The companies affected by the premiums to renewables squeeze one month of the general elections on July 23. The awards pending payment that Spain accumulates in international arbitration courts reach 1,300 million dollars (1,200 million euros), according to the International Arbitration Compliance Index. This figure excludes late-payment interest, costs and expenses paid by the country to hire lawyers. In total, these obligations are over 250 million dollars.
Specifically, Spain has been involved in 55 international disputes and the practice corresponds entirely to the renewable energy sector. Nikos Lavranos, founder of the Dutch consultancy NL Investment Consulting and co-author of the publication, highlighted this Tuesday at a press conference in Madrid that Spain is the second country with the highest number of awards pending payment, ranking at the level of Venezuela or Russia. All have been channeled through the Energy Charter Treaty or various bilateral investment treaties framed within the European Union (EU) community law. According to legal sources, when all the processes are resolved, the cost will rise to between 2,000 and 2,500 million euros, which is around 0.2% of GDP.

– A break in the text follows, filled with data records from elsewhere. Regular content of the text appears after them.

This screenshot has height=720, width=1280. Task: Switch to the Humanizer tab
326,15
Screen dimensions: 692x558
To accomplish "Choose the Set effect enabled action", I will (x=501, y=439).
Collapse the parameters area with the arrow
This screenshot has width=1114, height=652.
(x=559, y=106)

“If Spain does not pay, it can encourage others to continue along that line and add to the list of defaulters”
“Spain is weakening the level of investor confidence and sooner or later it will have to pay,” stressed Lavranos, who was accompanied by Nick Cherryman, a partner at the New York law firm Kobre & Kim LLP, and Lena Sanderb, a partner at the California law firm Gibson, Dunn & Crutcher LLP. The three of them took advantage of the trip to the Spanish capital to meet with actors from the political (and also business) sector and urged the Government to come out of 23-J to “clean up the past” and advance a “regulatory framework that continues to attract investors”. . “It is an error from the financial point of view that the Spanish State does not want to pay. If Spain does not pay, it can encourage others to continue along that line and add to the list of defaulters,” Cherryman said.
However, despite the fact that the private sector has been denouncing regulatory instability, the latest Renewable Energy Country Appealness Index (Recai) report, prepared by the consulting firm EY, maintains Spain as the eighth most attractive country in the world to invest in renewables, for behind the United States, Germany, China, the United Kingdom, France, India and Australia.
first lost award
The State lost the first of the arbitrations in 2017. The award sided with the British firm Eiser Infrastructure Limited and its Luxembourg subsidiary Energía Solar Luxembourg. Eiser was a partner in Spain of Elecnor and of the engineering firm Aries. In total, 935 million euros were invested in three plants in 2007, the year in which Royal Decree 661/2007 was discovered, the application of which was not a rapid use of ‘green’ energies. However, the sector was subsequently subjected to pay cuts. The first of these occurred at the end of 2010, with the PSOE, and then in 2013 with the approval of the reform of the electricity sector by the Popular Party.
ICSID continues to issue favorable pronouncements to the companies affected by the retroactive withdrawal of premiums for renewables. The last one that has been known is the one that affects the German BayWa, which must receive compensation of 22 million euros. The Government will also have to face the payment of 480,000 euros for default interest (a figure that differs if it does not occur in the short term) and 370,000 euros for the order on costs. Spain. The State has 15 awards pending payment, while it has been favorable in nine. There are another 25 pending publication and five have been closed by agreement.
The Antin fund, which has just launched a takeover bid for the Spanish Opdenergy, RWE, Renergy, Triodos, Nextera, Cube, Soles Badajoz or Eurus are some of those affected by the arbitrations. According to government sources, Spain is reluctant to make the payments because it believes that “they may be contrary to EU law and constitute illegal State Aid.” The Institute for Energy Diversification and Saving (IDAE), under the Ministry for Ecological Transition, has accumulated almost fifteen contracts so far this year between law firms, legal advisors and experts. The awards add up to a total amount of 4.8 million euros.
Everything related to the administrative, accounting, budget and financial management of expenses and contracts that are necessary for the defense of the country’s interests in renewable energy arbitration is now in the hands of the State Attorney’s Office.